Assignment:
Please decide whether each statement below agrees with the passage about Yaalon, Psaki and Kerry, answering yes or no and quoting the words from the passage that settle it. (a) Psaki apologized for her remarks about Barofsky. (b) Yaalon agreed that Israel and the United States were allies. (c) The passage presents the current differences between Israel and the U.S. as personal in nature.

Excerpted passage: Begin

Psaki, speaking for the White House, used intemperate language about these objective but critical comments by Barofsky: "Some people don't like movies with happy endings ...Sistarp sought to generate a false controversy ...and grab a few, cheap headlines." Unlike Yaalon who apologized, or was obliged to apologize for his criticism of Kerry, Psaki never apologized for her own cheap remarks about Barofsky.

What is important is not the discourtesy by Psaki, but the implied substance of the comment by Yaalon, and his evaluation of the possibility of peace with the Palestinians. It is important to view the present differences between Israel and the U.S. as substantive, not personal in nature. While agreeing that Israel and the United States had common objectives and interests, and were allies, Yaalon was concerned about the naïve if sincere persistence of Kerry after ten visits to Israel and five months of fruitless negotiation.

Excerpted passage: End
Records shown: Begin

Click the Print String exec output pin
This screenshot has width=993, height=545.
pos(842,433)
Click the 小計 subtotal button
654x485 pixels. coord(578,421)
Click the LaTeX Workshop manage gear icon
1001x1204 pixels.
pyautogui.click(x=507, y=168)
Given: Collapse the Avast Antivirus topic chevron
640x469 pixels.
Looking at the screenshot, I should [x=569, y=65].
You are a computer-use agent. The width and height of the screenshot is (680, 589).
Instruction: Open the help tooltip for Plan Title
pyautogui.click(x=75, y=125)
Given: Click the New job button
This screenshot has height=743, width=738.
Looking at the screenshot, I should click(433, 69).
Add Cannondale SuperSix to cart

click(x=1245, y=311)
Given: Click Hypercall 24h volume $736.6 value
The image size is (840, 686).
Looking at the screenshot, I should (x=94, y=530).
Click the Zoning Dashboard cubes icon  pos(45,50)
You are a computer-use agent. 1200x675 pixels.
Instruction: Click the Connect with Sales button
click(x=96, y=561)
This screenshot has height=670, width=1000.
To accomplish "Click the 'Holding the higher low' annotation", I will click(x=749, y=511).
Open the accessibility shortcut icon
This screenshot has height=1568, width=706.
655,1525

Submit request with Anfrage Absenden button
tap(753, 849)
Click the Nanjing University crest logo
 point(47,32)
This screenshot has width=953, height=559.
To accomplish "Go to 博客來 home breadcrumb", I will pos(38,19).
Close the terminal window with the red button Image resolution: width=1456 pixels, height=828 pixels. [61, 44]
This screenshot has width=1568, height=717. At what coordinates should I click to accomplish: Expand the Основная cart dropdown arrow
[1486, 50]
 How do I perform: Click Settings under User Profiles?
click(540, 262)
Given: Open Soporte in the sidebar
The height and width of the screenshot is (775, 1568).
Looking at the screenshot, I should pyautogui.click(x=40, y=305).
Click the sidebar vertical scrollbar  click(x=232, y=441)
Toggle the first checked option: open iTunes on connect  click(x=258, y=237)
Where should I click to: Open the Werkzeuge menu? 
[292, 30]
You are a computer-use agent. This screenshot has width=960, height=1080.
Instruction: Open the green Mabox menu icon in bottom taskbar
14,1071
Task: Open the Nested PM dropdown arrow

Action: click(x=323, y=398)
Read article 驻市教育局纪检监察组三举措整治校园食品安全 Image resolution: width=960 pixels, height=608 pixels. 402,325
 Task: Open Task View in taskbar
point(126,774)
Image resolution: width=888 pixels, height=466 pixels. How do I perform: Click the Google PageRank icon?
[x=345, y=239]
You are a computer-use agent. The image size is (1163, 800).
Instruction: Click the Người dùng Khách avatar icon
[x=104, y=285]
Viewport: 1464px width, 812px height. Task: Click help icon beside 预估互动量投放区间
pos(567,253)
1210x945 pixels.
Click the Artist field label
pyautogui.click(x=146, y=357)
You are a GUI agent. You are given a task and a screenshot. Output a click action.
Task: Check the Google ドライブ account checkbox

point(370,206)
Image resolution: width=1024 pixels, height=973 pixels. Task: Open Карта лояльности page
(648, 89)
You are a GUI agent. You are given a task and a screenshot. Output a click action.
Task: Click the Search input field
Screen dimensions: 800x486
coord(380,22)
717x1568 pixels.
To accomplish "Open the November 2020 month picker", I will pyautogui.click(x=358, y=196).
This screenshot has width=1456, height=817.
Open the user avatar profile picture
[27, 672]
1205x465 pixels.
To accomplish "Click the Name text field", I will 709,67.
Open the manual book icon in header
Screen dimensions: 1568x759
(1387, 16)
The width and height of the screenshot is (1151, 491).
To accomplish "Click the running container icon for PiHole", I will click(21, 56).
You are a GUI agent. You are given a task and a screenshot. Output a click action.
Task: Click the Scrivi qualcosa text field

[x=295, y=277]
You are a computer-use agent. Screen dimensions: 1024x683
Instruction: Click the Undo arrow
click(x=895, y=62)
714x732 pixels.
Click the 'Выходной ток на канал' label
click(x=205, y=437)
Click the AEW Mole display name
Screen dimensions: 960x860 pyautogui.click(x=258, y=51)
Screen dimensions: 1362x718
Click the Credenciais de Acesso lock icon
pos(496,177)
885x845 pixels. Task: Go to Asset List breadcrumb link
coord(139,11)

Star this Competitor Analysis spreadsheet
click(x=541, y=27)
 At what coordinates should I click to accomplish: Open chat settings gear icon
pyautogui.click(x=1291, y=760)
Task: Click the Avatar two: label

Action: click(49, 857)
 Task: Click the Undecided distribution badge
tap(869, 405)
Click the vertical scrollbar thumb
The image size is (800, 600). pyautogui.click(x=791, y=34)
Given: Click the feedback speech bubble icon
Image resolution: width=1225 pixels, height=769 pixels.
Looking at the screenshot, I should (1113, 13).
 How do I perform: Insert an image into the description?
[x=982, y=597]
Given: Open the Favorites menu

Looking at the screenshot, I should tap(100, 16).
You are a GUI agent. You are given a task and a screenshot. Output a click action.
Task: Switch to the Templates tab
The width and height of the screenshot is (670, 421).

Records shown: End

Written reply:
(a) No: "Psaki never apologized for her own cheap remarks about Barofsky."
(b) Yes: "While agreeing that Israel and the United States had common objectives and interests, and were allies"
(c) No: "It is important to view the present differences between Israel and the U.S. as substantive, not personal in nature."